Socrates: … het is maar een voorbeeld, Adeimantos. Dus die persoon is vastgebonden en ziet al heel zijn leven lang alleen maar deze tafels met heesters, hortensia’s, rododendrons, azalea’s, syringen, jasmijn, Japanse sierkwee, noem maar op. Hij ziet ze groeien, bloeien, water krijgen via het automatische sproeisysteem, hij ruikt hun weeë geur als de namiddagzon op haar hoogst door de serreglazen priemt, en hij hoort ze praten: ‘De winkel sluit binnen vijftien minuten, gelieve u naar de kassa te begeven’, hij weet immers niet dat er zoiets als luidsprekers bestaat en denkt dat het de planten zijn die praten. Dit is de hem bekende wereld, dit is alles wat hij kent, dit is zijn enige realiteit. Volg je nog, Adeimantos?

Adeimantos: Jazeker, o Socrates.

Socrates: Wel, wat denk je wat er zou gebeuren als we die persoon van zijn boeien zouden bevrijden en hem de werkelijke wereld insturen? Hoe zou hij dit ervaren, denk je?

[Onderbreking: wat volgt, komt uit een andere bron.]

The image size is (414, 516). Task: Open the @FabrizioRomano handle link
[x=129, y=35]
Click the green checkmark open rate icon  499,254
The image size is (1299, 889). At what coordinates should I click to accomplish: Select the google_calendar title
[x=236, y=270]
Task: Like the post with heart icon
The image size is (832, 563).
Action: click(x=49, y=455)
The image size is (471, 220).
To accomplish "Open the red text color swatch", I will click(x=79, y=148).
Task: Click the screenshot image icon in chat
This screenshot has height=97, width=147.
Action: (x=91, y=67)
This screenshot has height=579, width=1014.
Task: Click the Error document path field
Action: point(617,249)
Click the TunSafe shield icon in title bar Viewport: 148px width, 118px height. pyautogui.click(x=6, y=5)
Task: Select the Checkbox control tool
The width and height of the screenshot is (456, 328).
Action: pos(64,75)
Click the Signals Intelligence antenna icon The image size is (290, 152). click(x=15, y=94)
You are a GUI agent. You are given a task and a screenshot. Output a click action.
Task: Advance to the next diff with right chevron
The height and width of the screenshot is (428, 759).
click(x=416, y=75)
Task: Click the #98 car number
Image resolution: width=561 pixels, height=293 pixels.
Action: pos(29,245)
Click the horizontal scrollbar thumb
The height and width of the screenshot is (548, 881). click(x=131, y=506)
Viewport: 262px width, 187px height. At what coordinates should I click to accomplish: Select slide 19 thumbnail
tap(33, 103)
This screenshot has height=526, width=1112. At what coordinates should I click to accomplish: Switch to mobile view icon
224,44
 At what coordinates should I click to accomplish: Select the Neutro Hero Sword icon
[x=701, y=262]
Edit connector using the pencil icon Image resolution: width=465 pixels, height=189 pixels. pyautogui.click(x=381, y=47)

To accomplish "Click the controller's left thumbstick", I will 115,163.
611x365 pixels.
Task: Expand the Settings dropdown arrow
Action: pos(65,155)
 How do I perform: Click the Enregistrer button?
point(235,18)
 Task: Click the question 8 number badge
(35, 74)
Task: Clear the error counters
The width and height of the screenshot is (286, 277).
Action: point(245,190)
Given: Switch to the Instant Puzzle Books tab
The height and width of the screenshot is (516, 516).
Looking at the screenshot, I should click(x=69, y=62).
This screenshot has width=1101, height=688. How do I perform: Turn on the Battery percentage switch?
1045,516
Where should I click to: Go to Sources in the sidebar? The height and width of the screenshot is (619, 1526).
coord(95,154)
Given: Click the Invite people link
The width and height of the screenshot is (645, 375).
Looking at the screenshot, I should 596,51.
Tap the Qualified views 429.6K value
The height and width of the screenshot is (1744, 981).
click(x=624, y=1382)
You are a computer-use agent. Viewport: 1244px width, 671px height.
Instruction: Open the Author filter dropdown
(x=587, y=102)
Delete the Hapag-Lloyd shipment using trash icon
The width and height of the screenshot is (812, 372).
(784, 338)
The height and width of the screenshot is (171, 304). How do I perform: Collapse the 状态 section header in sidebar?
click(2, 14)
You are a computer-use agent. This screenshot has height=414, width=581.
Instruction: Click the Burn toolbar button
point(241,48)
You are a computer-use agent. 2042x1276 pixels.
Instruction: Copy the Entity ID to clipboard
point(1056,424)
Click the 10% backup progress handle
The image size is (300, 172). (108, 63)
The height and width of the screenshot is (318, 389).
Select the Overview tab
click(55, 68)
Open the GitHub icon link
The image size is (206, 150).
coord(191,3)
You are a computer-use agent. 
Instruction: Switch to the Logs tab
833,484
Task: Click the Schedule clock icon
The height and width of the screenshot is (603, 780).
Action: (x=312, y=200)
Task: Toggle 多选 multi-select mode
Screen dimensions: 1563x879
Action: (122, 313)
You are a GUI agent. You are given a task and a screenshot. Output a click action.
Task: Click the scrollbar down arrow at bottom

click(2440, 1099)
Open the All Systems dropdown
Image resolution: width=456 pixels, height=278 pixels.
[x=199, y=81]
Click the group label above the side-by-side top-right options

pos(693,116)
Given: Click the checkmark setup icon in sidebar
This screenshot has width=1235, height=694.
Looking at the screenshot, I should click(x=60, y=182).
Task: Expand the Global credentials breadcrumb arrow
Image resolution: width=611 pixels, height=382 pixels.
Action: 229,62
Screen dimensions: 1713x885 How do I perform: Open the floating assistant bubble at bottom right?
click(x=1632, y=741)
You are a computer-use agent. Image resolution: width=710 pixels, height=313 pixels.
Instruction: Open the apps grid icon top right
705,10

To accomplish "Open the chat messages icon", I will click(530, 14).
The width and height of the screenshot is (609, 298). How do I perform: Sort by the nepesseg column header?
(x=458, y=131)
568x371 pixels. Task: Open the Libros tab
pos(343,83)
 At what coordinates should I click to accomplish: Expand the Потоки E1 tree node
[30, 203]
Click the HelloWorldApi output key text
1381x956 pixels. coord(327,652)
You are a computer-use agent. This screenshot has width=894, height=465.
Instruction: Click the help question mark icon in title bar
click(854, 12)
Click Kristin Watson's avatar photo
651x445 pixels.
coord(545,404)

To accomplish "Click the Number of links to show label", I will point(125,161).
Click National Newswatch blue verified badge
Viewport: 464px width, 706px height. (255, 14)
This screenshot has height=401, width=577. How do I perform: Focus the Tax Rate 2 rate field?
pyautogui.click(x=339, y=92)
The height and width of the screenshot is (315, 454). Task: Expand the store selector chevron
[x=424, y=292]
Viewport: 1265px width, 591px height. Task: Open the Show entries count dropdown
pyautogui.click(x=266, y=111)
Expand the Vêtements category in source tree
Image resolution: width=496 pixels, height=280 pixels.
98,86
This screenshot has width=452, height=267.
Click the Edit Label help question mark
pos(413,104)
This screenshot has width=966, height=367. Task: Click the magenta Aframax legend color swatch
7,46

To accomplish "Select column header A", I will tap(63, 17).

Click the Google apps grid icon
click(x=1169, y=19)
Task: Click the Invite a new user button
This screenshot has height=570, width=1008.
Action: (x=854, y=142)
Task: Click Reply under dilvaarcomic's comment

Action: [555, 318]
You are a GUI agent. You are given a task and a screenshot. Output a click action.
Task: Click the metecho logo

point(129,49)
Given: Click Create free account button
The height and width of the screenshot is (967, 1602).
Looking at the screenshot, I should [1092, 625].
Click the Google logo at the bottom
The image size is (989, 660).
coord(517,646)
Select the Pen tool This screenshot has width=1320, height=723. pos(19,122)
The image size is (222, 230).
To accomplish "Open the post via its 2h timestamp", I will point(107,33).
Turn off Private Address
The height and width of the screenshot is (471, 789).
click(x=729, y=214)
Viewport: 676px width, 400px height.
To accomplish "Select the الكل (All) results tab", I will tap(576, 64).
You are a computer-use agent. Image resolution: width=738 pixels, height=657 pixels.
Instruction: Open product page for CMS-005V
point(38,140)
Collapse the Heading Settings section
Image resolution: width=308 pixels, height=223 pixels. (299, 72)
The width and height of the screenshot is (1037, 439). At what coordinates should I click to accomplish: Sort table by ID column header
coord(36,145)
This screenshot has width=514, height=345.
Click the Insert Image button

Adeimantos: Hij zou op de parkeerplaats terechtkomen, o Socrates, en erg schrikken!

‘De wereld is niets meer dan ons eigen tuincentrum.’

Socrates: Mijn gedacht, Adeimantos! Hij zou niet weten wat hem overkomt! Hij zou voor het eerst auto’s zien, die daarenboven kris-kras door elkaar staan en volgestouwd zijn met kamerplanten en kinderzitjes. Hij zou merken dat het de mensen zijn die praten en niet de planten. Hij zou van schrik de Alsembergsesteenweg oplopen en dan van nog grotere schrik helemaal tot in Halle, half overreden door een groep wielertoeristen uit Dilbeek en een bus van De Lijn met karateka’s op weg naar het spaghettifestijn van DodoKan. Hij zou instant gek worden van de ruimtelijke ordening van de Rand, van het verkeer, de dag- en nachtvluchten, de taalproblematiek, de broodautomaten, de elektronische ‘u-rijdt-50-dank-u’ en kartonnen ‘hier-nieuwe-aardappelen’-borden, de intercommunales en de politieke spelletjes en de demografische druk van het Brussels gewest, en van Radio 2 Vlaams-Brabant. Als de wiede-weerga zou hij smeken om weer op zijn veilige plaats vastgebonden te mogen worden, in de rustige zekerheid van de heesterafdeling van het tuincentrum, waar de hortensia’s, rododendrons, azalea’s, syringen, jasmijn en Japanse sierkwee bloeien.

Wel, mijn goede Adeimantos, zoals deze man denkt dat de heesterafdeling van het tuincentrum de échte wereld is, denken wij dat ook van de wereld waarin wij menen te leven. Maar de wereld is niets meer dan ons eigen tuincentrum in de Rand. Ziehier, in het kort, mijn allegorie van de heestertuin.

Adeimantos: Wow, Socrates, dat is toch weer geniaal. Maar wat doe je nu?

Socrates: Ik eet hier gewoon een stukje van deze overheerlijke plant, hoe heet-ie? De Conium maculatum.

Adeimantos: De gevlekte scheerling? Maar Socrates, dat is erg gifti…

Socrates: gbrfftssblb

Adeimantos: Oh nee… Niet nog eens. Hallo, met het antigifcentrum?